WHAT THE EXERCISE ASKS. Extract the entire publication record on poison ivy and elevated CO2 below, copying it word for word with nothing changed or left out.

### SELECTED TEXT ###

Submitted to: Proceedings of the National Academy of Sciences
Publication Type: Peer Reviewed Journal
Publication Acceptance Date: 5/1/2006
Publication Date: 6/13/2006
Citation: Mohan, J.E., Ziska, L.H., Schlesinger, W.H., Thomas, R.B., Sicher Jr, R.C., George, K., Clark, J.S. 2006. Biomass and toxicity responses of poison ivy (Toxicodendron radicans) to elevated atmospheric CO2. Proceedings of the National Academy of Sciences. 103(24):9086-9089. Interpretive Summary: Since the start of the industrial revolution, humans have poured a lot of carbon dioxide (CO2) into the atmosphere. In addition to being the principle greenhouse gas, CO2 is also the source of carbon for photosynthesis, and giving plants more CO2 makes them grow more. However, not all plants are "good", some plants are undesirable. We call these plants weeds. Some weeds are undesirable because of their effect on human health. One such weed is poison ivy (Toxicodenron radicans). ARS scientists, working with scientists at Duke and Harvard, have been able to demonstrate that the expected rise in atmospheric CO2 is likely to both stimulate the growth of poison ivy, and also to increase its toxicity. The information will be of interest to farmers who contend with poison ivy as a weed, but also to healthcare workers, and other plant scientists.

### SOURCE DATA ###

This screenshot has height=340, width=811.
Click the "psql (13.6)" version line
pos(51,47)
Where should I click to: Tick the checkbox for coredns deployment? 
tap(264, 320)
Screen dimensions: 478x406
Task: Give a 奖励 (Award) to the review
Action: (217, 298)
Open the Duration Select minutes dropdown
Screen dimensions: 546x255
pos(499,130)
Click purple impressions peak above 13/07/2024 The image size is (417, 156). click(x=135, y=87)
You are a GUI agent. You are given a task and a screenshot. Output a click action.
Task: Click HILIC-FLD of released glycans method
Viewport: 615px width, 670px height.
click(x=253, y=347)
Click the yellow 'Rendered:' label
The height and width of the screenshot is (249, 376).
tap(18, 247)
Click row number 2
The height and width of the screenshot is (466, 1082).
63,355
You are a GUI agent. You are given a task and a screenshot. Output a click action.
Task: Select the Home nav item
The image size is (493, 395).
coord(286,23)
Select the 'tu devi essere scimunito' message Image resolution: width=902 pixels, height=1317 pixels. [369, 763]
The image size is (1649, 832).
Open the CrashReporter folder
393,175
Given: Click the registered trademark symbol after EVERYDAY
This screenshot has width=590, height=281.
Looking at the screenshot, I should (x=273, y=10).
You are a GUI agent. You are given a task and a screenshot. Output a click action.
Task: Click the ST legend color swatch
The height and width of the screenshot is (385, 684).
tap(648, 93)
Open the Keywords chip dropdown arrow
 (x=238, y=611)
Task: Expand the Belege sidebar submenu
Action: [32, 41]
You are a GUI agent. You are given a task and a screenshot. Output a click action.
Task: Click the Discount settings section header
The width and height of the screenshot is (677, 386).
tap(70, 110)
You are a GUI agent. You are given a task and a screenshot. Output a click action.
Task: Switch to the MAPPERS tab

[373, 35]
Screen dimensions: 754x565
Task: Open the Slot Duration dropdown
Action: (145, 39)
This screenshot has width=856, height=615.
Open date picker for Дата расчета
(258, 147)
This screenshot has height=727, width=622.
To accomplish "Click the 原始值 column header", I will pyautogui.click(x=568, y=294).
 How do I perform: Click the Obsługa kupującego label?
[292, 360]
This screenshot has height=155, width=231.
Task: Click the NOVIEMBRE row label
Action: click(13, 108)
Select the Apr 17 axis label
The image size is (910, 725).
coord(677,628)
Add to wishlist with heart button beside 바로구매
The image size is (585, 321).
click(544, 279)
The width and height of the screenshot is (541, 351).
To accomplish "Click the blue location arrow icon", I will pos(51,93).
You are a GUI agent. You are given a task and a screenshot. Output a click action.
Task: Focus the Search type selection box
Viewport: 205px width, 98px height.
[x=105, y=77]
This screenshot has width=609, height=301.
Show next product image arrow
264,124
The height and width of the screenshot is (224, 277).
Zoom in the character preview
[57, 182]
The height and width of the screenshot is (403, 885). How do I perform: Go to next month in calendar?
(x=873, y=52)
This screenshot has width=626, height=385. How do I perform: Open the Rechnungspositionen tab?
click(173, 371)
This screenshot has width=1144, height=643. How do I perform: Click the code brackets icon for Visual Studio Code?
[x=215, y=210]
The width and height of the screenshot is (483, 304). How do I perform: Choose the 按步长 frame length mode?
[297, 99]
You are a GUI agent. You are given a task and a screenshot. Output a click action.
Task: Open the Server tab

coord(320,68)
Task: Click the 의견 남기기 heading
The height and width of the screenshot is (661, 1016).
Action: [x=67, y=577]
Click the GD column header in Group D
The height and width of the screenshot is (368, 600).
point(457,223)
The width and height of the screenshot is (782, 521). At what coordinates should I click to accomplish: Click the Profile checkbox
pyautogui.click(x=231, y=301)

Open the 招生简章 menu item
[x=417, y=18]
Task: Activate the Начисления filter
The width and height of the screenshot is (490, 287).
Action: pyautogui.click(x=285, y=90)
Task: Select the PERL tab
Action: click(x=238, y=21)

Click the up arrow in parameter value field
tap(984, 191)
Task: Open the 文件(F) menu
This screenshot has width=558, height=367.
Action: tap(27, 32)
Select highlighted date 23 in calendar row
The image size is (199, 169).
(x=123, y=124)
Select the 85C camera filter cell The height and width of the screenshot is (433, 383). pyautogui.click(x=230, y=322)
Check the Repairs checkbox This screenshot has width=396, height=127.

###

RESPONSE AREA.
Submitted to: Proceedings of the National Academy of Sciences
Publication Type: Peer Reviewed Journal
Publication Acceptance Date: 5/1/2006
Publication Date: 6/13/2006
Citation: Mohan, J.E., Ziska, L.H., Schlesinger, W.H., Thomas, R.B., Sicher Jr, R.C., George, K., Clark, J.S. 2006. Biomass and toxicity responses of poison ivy (Toxicodendron radicans) to elevated atmospheric CO2. Proceedings of the National Academy of Sciences. 103(24):9086-9089. Interpretive Summary: Since the start of the industrial revolution, humans have poured a lot of carbon dioxide (CO2) into the atmosphere. In addition to being the principle greenhouse gas, CO2 is also the source of carbon for photosynthesis, and giving plants more CO2 makes them grow more. However, not all plants are "good", some plants are undesirable. We call these plants weeds. Some weeds are undesirable because of their effect on human health. One such weed is poison ivy (Toxicodenron radicans). ARS scientists, working with scientists at Duke and Harvard, have been able to demonstrate that the expected rise in atmospheric CO2 is likely to both stimulate the growth of poison ivy, and also to increase its toxicity. The information will be of interest to farmers who contend with poison ivy as a weed, but also to healthcare workers, and other plant scientists.